(PROBLEM REQUIREMENTS)
In the records below, find the line containing "Viewport: 378px width, 236px" and return it together with every later line, exactly as written; pictures are to be omitted.

PROVIDED RECORDS START

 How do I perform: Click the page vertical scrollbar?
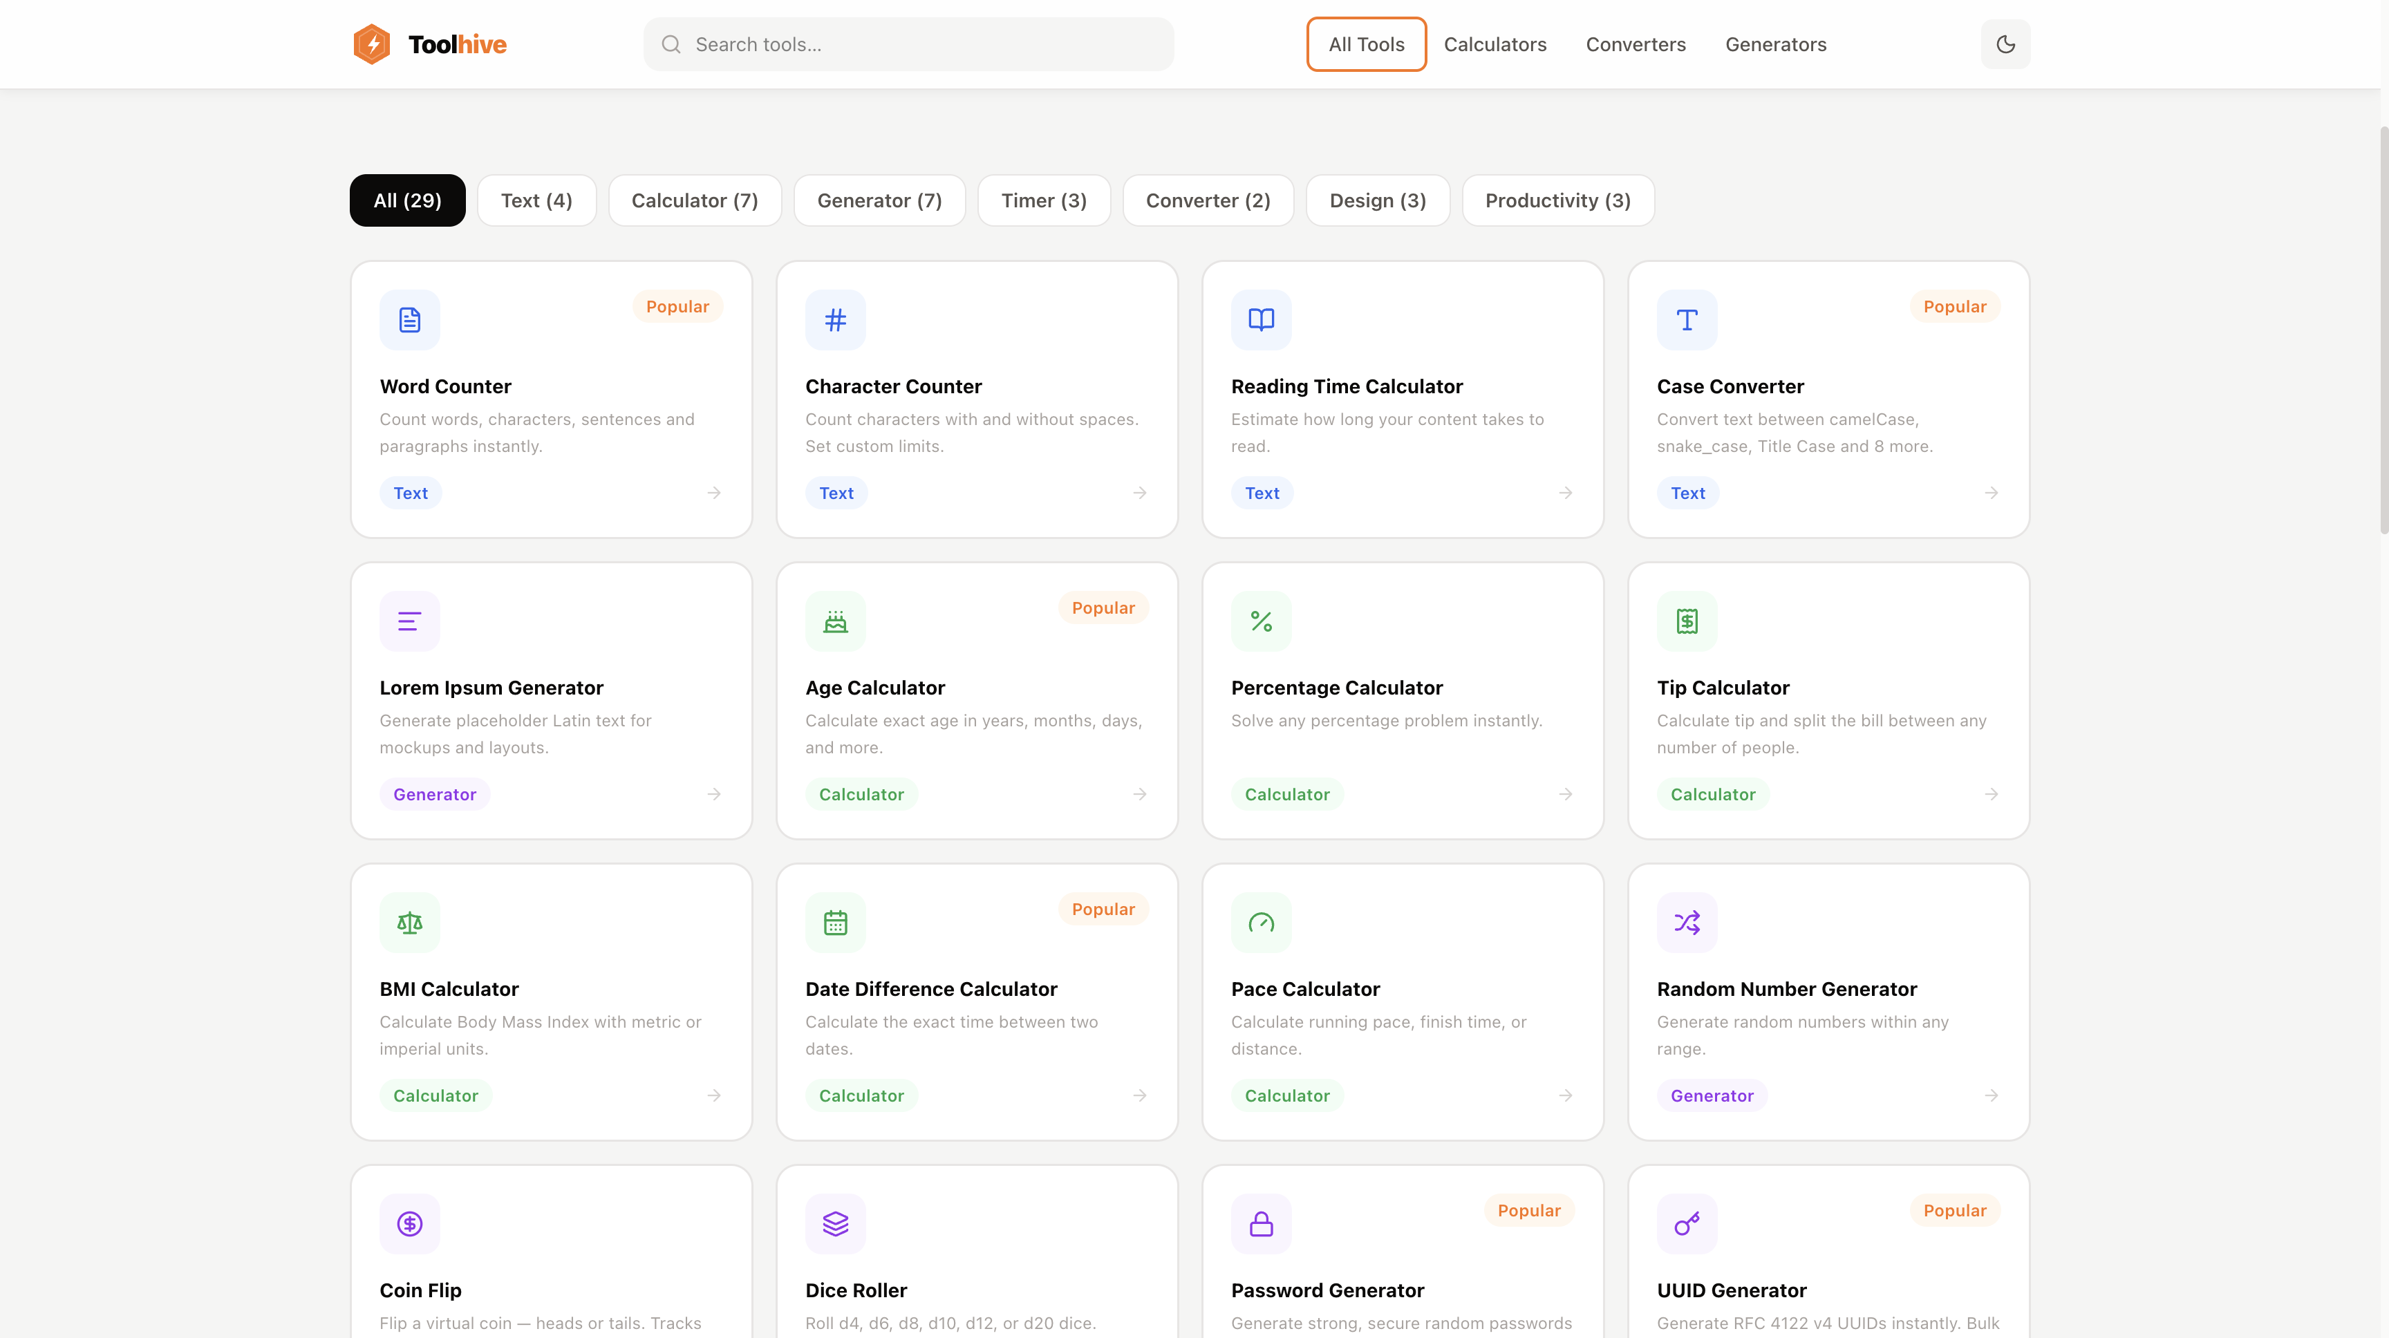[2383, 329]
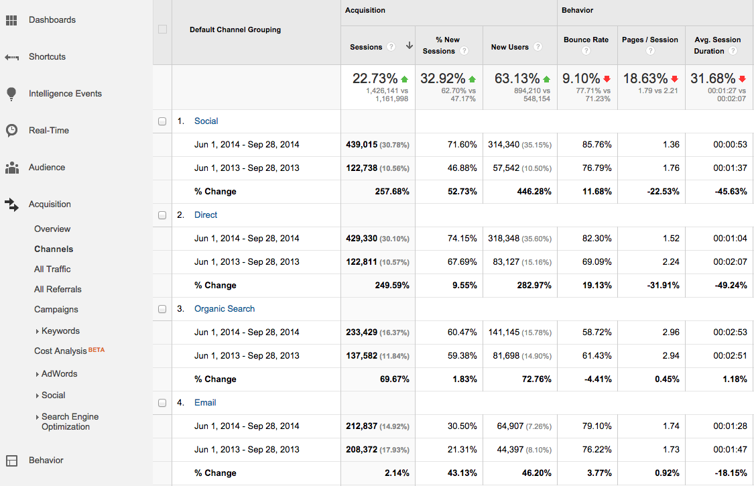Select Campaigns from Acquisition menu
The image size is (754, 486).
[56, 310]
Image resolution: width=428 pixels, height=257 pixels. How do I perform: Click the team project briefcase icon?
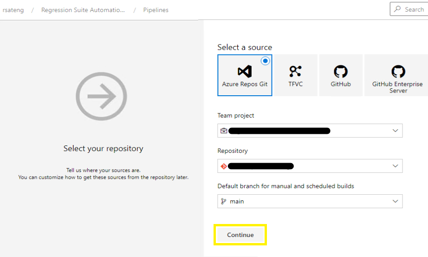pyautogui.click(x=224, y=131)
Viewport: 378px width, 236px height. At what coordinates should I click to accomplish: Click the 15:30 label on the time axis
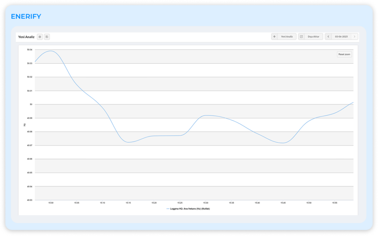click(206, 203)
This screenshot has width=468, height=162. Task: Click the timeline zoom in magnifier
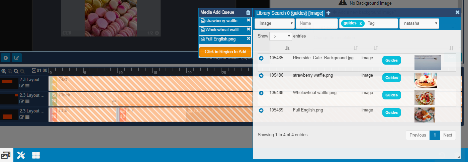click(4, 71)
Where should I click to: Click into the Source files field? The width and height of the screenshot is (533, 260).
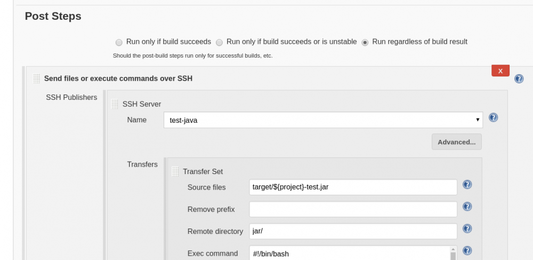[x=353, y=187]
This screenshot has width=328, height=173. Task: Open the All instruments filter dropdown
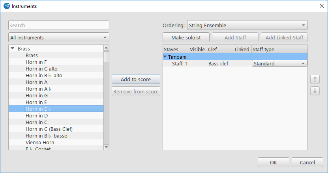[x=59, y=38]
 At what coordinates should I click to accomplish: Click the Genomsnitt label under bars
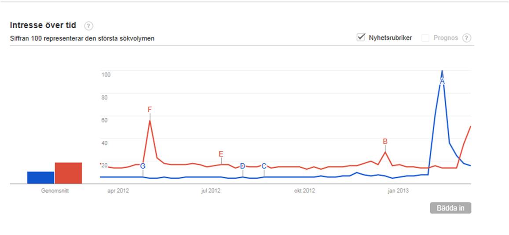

PROVIDED RECORDS END

(TASK SOLUTION)
Viewport: 378px width, 236px height. At what coordinates should I click to accomplish: Click the 15:30 label on the time axis
click(206, 203)
This screenshot has width=468, height=162. Task: Click the timeline zoom in magnifier
click(4, 71)
Where should I click to: Click into the Source files field? The width and height of the screenshot is (533, 260).
[x=353, y=187]
This screenshot has width=328, height=173. Task: Open the All instruments filter dropdown
[x=59, y=38]
 At what coordinates should I click to accomplish: Click the Genomsnitt label under bars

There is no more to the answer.